As the controlling mind of Farmers By Nature, drummer Gerald Cleaver
appropriately pens the liners, explaining the democratic nature of the unit: fully improvising and a complete musical collective. It's a point further emphasized by the order of the musicians' names on the sleeve: Cleaver first, then bassist William Parker
and finally pianist Craig Taborn
. This isn't a piano trio with rhythm and the keyboard out front. The three parts are wholly equal. Out Of This World's Distortions
forms the sophomore outing following their eponymous 2010 debut
, also on AUM Fidelity. That initial release comprised an unadorned live set recorded at The Stone in New York City; by contrast, this time the trio convened in the studio to wax six standalone improvisations.
Ever since his tenure with pianist Cecil Taylor
, Parker has been the preeminent exponent of the bass on the avant jazz scene. Cleaver and Taborn go back a long way, first hooking up as students in Detroit along with saxophonist James Carter
, then later coming together with Parker under the aegis of AACM reedman Roscoe Mitchell
. That joint history births an almost telepathic understanding, promoting exciting seat of the pants navigation and unfettered expression, safe in the knowledge that any unexpected turns will be spiritedly pursued. Their egalitarian outlook ensures ample space for each, arising in unforced natural progressions.
As with its predecessor, this disc acts as a wonderful showcase for Parker's skills as an improviser, an aspect of his playing that can paradoxically receive less emphasis in his own quartet. Whether belaying emotionally charged arco or purposeful assertive pizzicato thrum, he never ceases to engage. While Taborn shows an exquisite restraint, he also takes the opportunity to cut loose, locking into repeating patterns, betraying hip-hop influences, and sweeping keyboard glissandi. Some of the pianist's right hand lines are so disconnected that his stabbing chords and sparklingly articulated runs are like a fourth member of the band. Cleaver proves crisply incisive throughout, as likely to be tinkling shells and percussion as reveling in choppy polyrhythms, effortlessly rising to all the challenges thrown at him.

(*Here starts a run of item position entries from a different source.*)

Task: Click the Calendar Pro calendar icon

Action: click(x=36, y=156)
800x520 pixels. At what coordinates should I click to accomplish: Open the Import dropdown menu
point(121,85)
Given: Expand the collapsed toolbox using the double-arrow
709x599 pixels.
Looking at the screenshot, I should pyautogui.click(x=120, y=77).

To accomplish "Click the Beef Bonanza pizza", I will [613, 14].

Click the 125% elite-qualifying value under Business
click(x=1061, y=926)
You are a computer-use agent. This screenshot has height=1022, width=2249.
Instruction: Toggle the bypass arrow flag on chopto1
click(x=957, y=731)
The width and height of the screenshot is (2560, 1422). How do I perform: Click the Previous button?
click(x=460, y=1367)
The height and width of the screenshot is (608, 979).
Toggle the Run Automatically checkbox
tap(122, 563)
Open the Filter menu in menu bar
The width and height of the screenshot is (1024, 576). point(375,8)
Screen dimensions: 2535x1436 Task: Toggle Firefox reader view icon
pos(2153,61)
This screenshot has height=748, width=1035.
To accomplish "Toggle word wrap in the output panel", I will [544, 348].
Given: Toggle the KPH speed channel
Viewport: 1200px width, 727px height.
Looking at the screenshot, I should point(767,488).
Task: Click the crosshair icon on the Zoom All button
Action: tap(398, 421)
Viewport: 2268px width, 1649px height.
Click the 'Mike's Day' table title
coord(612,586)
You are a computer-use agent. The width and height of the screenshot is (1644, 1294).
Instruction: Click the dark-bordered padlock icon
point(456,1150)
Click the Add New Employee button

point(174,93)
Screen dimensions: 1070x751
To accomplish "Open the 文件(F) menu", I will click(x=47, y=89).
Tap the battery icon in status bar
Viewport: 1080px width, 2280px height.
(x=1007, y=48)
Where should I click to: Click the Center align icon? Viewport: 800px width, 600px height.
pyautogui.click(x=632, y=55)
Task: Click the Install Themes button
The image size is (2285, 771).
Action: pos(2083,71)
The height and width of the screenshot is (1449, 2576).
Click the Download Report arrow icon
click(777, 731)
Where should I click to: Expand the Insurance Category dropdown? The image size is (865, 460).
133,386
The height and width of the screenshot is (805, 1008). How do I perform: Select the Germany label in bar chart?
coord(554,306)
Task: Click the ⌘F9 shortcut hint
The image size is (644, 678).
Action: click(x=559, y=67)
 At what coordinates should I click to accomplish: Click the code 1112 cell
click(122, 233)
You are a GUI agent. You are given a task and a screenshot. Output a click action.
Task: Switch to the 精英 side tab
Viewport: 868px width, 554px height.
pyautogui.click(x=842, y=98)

Together, across an almost 70-minute program, Farmers By Nature touches on a wide range of mood and genres. Recorded the day after the passing of Chicago elder statesman Fred Anderson
, the understated elegiac opener makes a fitting tribute. The longest track at over 18 minutes, "Tait's Traced Traits" moves from knotty dense abstractions and back again, via an off kilter bluesy bounce, while "Cutting's Gait" starts in similar territory, only to unfurl into a breakneck, near funky, workout. After a buoyant bass/drum cadence, "Mud, Mapped" shifts into another driving tour-de-force, with Taborn well to the fore, before a lengthy cooling wind down for a low key finale to this great album.